It is a film of grace, beauty, and fierce ethical debate, the story of a decision in favor of romance and against the samurai code. The plot involves the sexual convenience of the lord, who first forces the Sasahara family to accept his discarded mistress and then wants her back again. Lady Ichi (Yoko Tsukasa) was forced to become the lord's lover, bore him a son, and then in anger struck the old man, pulled his hair, and disgraced herself. The lord decrees she must be banished, and orders her to marry Yogoro (Go Kato), one of the two sons of the Sasaharas.
This does not please the family, but they obey the lord. After the marriage, Isaburo sees a way out of his unhappy subservience to his wife. He retires and names Yogoro head of the family. Yogoro explains to Ichi that his father dislikes his mother, "but has borne everything." Now Ichi will be the woman who manages the household: "You needn't hold back because of the old woman."To everyone's surprise, Ichi and Yogoro learn to love each other, and their marriage is blessed with a daughter named Tomi. When Yogoro asks his wife why she attacked the lord, she replies simply: "I felt as if a hairy worm was crawling over me."
Edicts from the lord are delivered by the steward (Shigeru Koyama). One day he arrives with news: the lord's heir has died, and the son he had by Ichi is the new heir to the throne. The steward says Ichi must leave the Sasaharas and return to the castle, for it would be improper for the heir's mother to be married to a vassal. As Ichi learns the news, we see her seated in the angle of two rice-paper walls, ominous shadows crawling behind her like insects. She refuses to return. She is supported by her husband and, unexpectedly, by her father-in-law: Isaburo calls it a "cruel injustice," and tells them he has been moved by "your tender love for each other," so unlike his own marriage. So begins the rebellion of the title: father, son, and wife refuse to obey the lord, although Isaburo's wife, Suga (Michiko Otsuka), and their other son are in favor of sending her back to the castle.
I was reading Anthony Trollope's Doctor Thorne when I saw the film, and was struck by how the two plots are similar in the way romance is opposed by a ruthless pragmatism, with social class being used to enforce what the characters should feel.

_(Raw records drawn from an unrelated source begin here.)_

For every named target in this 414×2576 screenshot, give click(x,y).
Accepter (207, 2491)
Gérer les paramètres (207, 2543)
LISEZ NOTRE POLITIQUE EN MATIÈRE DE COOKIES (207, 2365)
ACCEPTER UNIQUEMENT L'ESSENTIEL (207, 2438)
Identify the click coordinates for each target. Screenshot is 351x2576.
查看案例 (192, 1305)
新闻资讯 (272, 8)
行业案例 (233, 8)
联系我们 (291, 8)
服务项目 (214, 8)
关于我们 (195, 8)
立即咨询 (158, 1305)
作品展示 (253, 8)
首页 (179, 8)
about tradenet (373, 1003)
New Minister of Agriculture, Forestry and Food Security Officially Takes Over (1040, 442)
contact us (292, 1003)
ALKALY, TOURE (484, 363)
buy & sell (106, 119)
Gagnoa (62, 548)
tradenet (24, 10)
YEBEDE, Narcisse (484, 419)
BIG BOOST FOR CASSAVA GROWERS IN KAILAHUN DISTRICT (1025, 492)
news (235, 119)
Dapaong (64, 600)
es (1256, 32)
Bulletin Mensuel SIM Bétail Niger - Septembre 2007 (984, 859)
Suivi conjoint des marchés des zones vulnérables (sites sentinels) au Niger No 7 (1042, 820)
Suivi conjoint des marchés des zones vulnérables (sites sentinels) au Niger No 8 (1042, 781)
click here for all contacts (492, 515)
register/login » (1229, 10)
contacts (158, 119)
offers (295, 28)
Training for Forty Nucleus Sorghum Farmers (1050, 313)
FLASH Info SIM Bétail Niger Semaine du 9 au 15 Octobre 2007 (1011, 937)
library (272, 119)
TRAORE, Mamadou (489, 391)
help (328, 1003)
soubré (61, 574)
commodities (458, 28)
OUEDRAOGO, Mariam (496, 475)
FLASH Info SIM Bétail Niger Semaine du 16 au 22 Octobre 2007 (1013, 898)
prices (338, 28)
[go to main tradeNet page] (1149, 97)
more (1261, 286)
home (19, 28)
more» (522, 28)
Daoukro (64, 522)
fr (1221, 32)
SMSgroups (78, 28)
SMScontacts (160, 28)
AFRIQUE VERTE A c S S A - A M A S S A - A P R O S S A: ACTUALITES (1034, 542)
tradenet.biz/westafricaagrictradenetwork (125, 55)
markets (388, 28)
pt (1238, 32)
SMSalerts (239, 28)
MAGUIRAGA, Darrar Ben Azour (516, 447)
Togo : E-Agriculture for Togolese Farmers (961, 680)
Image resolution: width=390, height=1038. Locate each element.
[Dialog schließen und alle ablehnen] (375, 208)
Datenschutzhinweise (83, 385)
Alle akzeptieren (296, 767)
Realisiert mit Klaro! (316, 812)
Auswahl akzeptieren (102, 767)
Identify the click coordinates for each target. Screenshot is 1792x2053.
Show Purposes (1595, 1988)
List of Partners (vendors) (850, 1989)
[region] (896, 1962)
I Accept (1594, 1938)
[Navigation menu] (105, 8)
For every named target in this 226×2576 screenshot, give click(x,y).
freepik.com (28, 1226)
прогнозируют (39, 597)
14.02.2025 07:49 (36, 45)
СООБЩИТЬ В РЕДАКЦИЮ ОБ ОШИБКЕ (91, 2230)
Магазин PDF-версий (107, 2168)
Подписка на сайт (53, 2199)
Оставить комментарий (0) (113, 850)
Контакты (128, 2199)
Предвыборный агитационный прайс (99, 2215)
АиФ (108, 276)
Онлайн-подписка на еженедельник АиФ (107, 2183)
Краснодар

The world of the samurai is far away from us, even further than Trollope's Barsetshire, but the feelings of the characters are universal and fundamental.
When we think of samurai movies, we think of swordplay, but Samurai Rebellion consists almost entirely of domestic life and diplomatic maneuvering until the film's final bloodbath. Isaburo believes he can protest the autocracy of the lord at the court of the emperor, in Edo, and the lord's steward is not eager to see this happen. A period of extraordinary negotiation opens, with bluff and counterbluff, and we see family councils as the Sasahara relatives gather to try to talk the three rebels into accepting the lord's will. Lies are told, intrigues are carried out, Lady Ichi is kidnapped, and yet true love will not be denied.
There is also a curious change in the appearance of Mifune, the most famous of all Japanese stars. In early scenes, he looks so meek, so defeated by his marriage, that we hardly recognize him. As his resolve grows, as he supports Yogoro and Ichi, his famous face seems to take form, and he looks stern and angry, like the Mifune we know.
There is a key turning point. He is walking along the brick pathways in his enclosed stone garden. As he tells Ichi he will support her, he leaves the path, and his sandals make footprints in the carefully raked sand. He has broken the rules, refused to stay between the lines, and placed his own will above that of the lord.
The director Masaki Kobayashi (1916-96) was himself a rebel. I learn from Ephraim Katz's Film Encyclopedia that Kobayashi was a pacifist during World War II. After being drafted into the army and sent to Manchuria, "in a courageous act of personal defiance, he refused promotion and remained a private for the duration."
Defiance would be a subject of his films. His 7be Human Condition (1959) is a three-part, nine-hour film about a conscientious objector who serves in Manchuria just as Kobayashi did and acts not in obedience to the emperor but out of loyalty to his men.